» Problemas y tareas
1. Extrae del fragmento sobre José María Asencio el texto que va desde "Que un juez haga" hasta "Judicial de Barcelona.", ambos incluidos.
2. Indica si cada una de estas afirmaciones concuerda con el fragmento sobre José María Asencio. Responde sí o no y cita las palabras del fragmento que lo deciden.
(a) La novela transcurre en Barcelona.
(b) «En busca de la irrealidad» es la segunda novela de Asencio.
(c) Manuel, el protagonista, vive en el Raval.
3. Según el fragmento sobre José María Asencio, ¿qué cargo ocupa él en la Escuela Judicial?

++++ Fragmento extraído ++++

José María Asencio: «No existe ninguna verdad absoluta, porque toda verdad es, en esencia, una opinión»

15 de mayo de 2022
10 minutos de lectura
El magistrado, José María Asencio, autor de la novela "En busca de la irrealidad.

Que un juez haga buenas sentencias no es raro. Es lo suyo. Para eso ha estudiado una carrera, ha hecho una oposición encerrándose cuatro años y medio en su habitación empollando –la media– y luego ha recibido una formación adicional en la Escuela Judicial de Barcelona.

Lo que sí que es raro es que un juez escriba bien y haga buena literatura, como el alicantino José María Asencio, autor de la novela «En busca de la irrealidad».

Es su primera novela y tiene como escenario la ciudad de Barcelona, en la que está destinado como jefe del Área de Relaciones Externas e Institucionales de la Escuela Judicial. La escuela de jueces que el Consejo General del Poder Judicial tiene en la cercana sierra de la Collserola, al pie del Tibidabo, mirando sobre la Ciudad Condal.

El magistrado tiene su destino como JAT en el Tribunal Superior de Justicia de Cataluña –ahora en servicios especiales–, es consultor internacional, ponente habitual en congresos nacionales e internacionales y profesor de derecho. Le tira el derecho, es cierto, es doctor, pero también la literatura. Esta novela es, como se diría en lenguaje forense, «el cuerpo del delito».

El protagonista de su novela es Manuel, un joven escritor que vive en el Raval del Barcelona y que, habitando entre dos planos, entre lo onírico y la realidad, confunde donde se encuentra, mientras trata de encontrar lo que está buscando, que no sabe qué es.

++++ Material proporcionado ++++

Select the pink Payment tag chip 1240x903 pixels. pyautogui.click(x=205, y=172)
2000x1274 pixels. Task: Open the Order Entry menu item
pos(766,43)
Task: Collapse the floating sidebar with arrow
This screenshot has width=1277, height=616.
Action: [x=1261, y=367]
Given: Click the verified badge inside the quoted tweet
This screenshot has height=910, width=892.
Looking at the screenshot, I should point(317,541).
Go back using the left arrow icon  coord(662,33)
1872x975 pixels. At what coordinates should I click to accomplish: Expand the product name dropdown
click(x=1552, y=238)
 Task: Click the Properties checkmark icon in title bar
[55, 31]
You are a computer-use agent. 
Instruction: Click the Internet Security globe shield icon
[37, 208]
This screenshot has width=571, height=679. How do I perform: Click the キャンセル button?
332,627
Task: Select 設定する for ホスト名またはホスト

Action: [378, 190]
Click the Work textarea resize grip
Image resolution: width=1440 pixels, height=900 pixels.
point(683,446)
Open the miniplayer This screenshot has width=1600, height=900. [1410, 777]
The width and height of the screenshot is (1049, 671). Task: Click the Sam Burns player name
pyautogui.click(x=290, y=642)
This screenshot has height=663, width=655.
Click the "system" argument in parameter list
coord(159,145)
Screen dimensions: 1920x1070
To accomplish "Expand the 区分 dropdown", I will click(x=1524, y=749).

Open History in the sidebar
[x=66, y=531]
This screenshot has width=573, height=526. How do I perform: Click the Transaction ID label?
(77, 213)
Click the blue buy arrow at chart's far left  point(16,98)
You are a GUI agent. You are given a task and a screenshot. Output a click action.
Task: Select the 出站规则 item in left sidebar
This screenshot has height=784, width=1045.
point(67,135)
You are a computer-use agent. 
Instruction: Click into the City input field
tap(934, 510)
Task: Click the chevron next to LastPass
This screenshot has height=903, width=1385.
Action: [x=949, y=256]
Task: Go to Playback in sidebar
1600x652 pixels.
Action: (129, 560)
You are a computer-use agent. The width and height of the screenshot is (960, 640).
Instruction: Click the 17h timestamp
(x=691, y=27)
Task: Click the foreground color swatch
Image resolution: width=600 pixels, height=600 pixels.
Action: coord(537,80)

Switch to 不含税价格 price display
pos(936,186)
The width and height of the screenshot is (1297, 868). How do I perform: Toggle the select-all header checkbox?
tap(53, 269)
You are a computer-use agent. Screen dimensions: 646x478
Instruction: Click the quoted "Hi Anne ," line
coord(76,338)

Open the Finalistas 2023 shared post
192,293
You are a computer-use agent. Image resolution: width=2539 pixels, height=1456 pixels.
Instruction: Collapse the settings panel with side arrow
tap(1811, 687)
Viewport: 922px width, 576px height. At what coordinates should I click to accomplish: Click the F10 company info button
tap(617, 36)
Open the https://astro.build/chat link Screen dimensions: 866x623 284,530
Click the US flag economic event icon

++++

» Respuestas esperadas
1.
Que un juez haga buenas sentencias no es raro. Es lo suyo. Para eso ha estudiado una carrera, ha hecho una oposición encerrándose cuatro años y medio en su habitación empollando –la media– y luego ha recibido una formación adicional en la Escuela Judicial de Barcelona.

2.
(a) Sí: «tiene como escenario la ciudad de Barcelona».
(b) No: «Es su primera novela».
(c) Sí: «un joven escritor que vive en el Raval del Barcelona».

3. Es jefe del Área de Relaciones Externas e Institucionales de la Escuela Judicial.